Another guideline perceived as applicable but less protective is masks for contact with symptomatic patients. The professional literature indicates uncertainty about the effectiveness of wearing masks. Some say that wearing a mask can lead to false confidence [27]. It is possible that the dispute about the degree of protection from masks led the respondents to indicate a gap between applicability and protection. It is also possible that the uncertainty that still exists about the transmission of the coronavirus (droplet or airborne) also contributed to the gap found in regard to masks between its applicability and the degree of its protection against contagion [2].

Recent studies in the field of infection control indicate that the official guidelines focus on the temporal order of actions in their broadest sense and cannot be totally comprehensive as exigency situations arise from the dynamic nature of the work, that exist in the care continuum [28, 29].

Respectively, in a crisis such as the COVID-19 epidemic, the staff faces new situations they did not conceive of before, as the virus spreads. Therefore, in the study we asked the respondents to share with us additional practices they perform that cannot be found in existing guidelines. The HCWs raised creative practices that indicate the importance of including the staff when confronting an epidemic crisis.
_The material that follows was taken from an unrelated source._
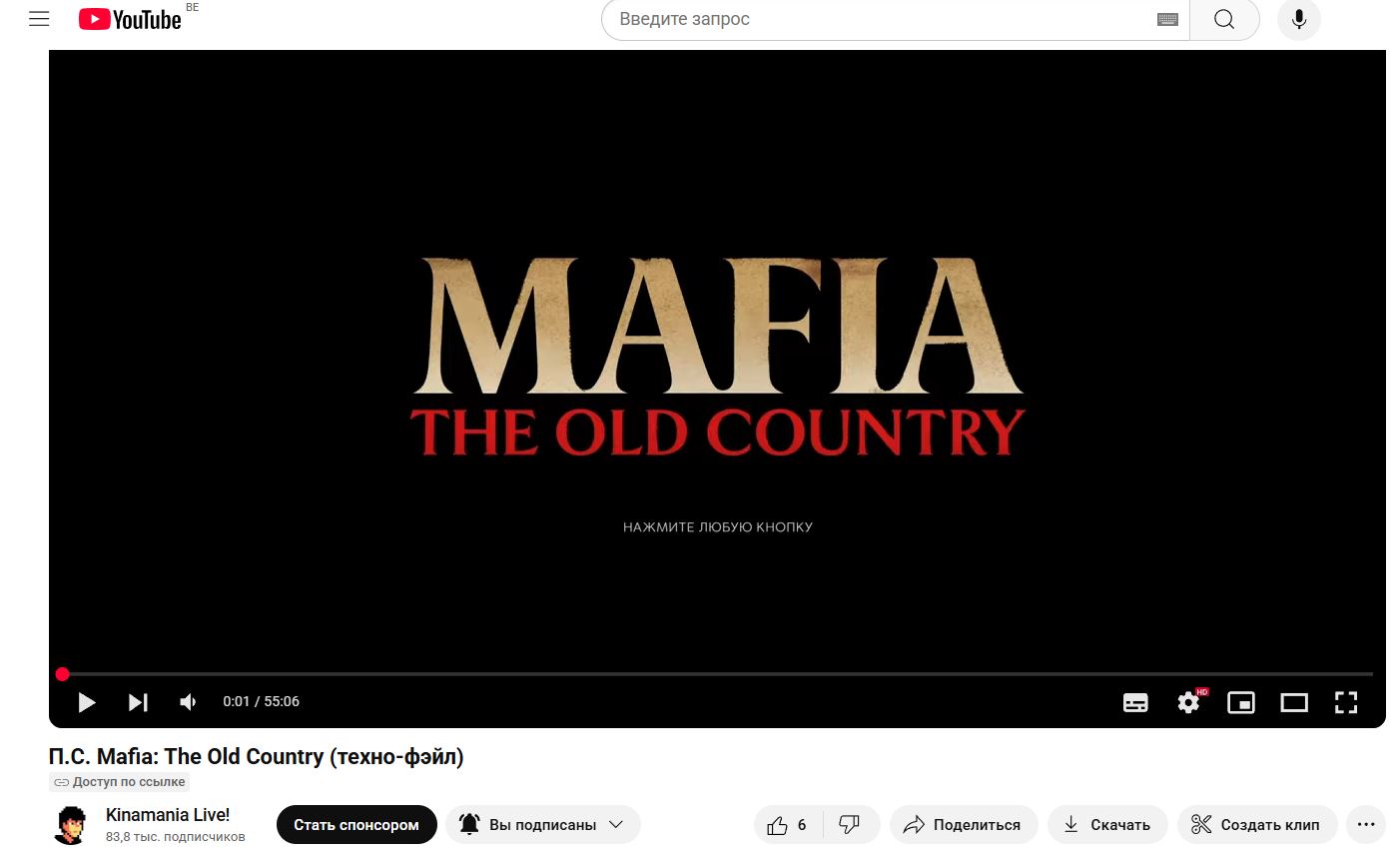Seek on the video progress bar
The height and width of the screenshot is (857, 1400).
click(717, 674)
Guidelines that are handed down from above are insufficient in a changing reality and it is important to hear the staff and accommodate them.
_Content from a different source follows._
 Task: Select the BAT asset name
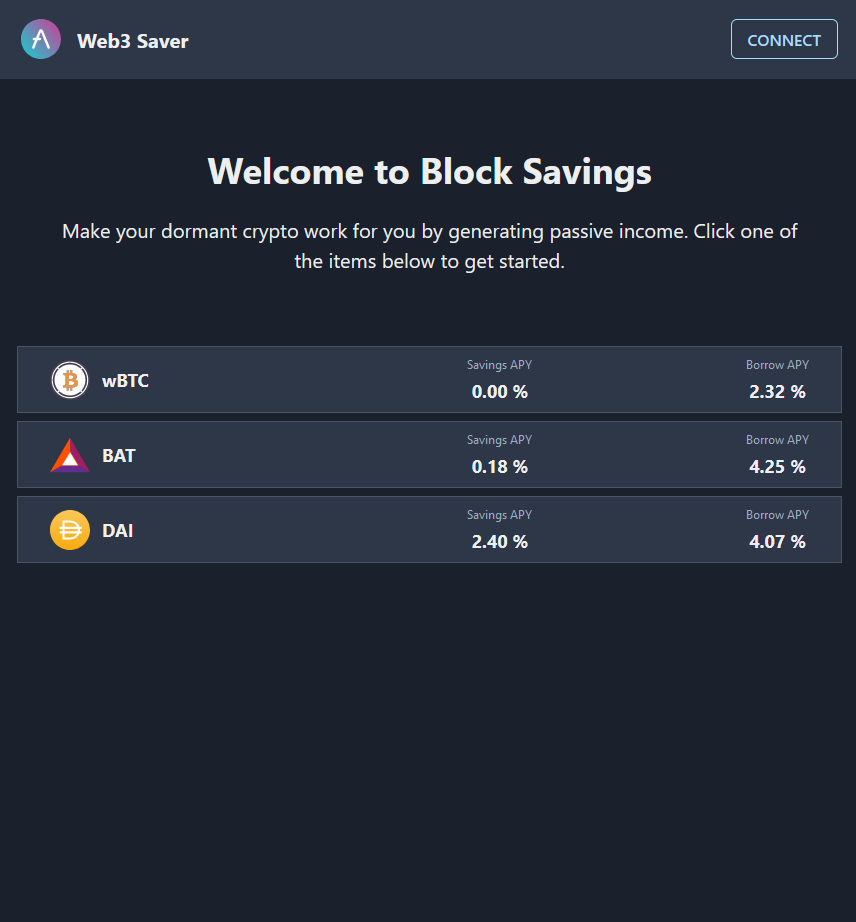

This study indicates there is a PPE shortage of for HCWs in Israel like in other countries [30]. Many of the HCWs (69%) noted the PPE shortage. The HCWs executives interviewed for this research noted that the PPE shortage led to feelings of anger and frustration among the HCWs. During the crisis in Israel due to the PPE shortage for its employees, the MOH issued a statement at a press conference in mid-March, saying that HCWs do not need to wear PPE regularly but rather consider the situations in which they should do so [31].

Following the MOH statement, senior doctors from across the country came together and sent a letter to the government stating that their voices were not being heard, and that the state was abandoning them due to the severe shortage of PPE [32, 33]. The MOH statement was perceived as an excuse to cover up the inadequacy of the Israeli healthcare system, of which the PPE shortage is only one example [7].

Limitations

The research limitation is that this is not a representative sample of all HCWs in Israel. However, the questionnaire was filled out by diverse sectors of the Jewish and Arab populations working in the Israeli healthcare system, both in the community and in hospitals. Follow-up studies might examine HCWs’ perceptions concerning the guidelines for treating COVID-19 patients: guidelines about care, their level of applicability, and suggestions from the staff can contribute important information to the healthcare system.

Conclusions

The HCWs on the front line of this global crisis need the support of the authorities not only to provide missing equipment, but also to communicate the risks to them. Emerging infection diseases communication [34] is a critical strategy not only for conveying information to the general public, but also for HCWs [35,36,37]. Furthermore, including the personnel, while discussing with them the level of applicability of the guidelines and the way they perceive the risks, can help the authorities communicate with their staff effectively and adjust the guidelines to the reality on the ground. Furthermore, including the HCWs and enabling them to contribute additional solutions that can prevent infection is significant and can help the overall effort.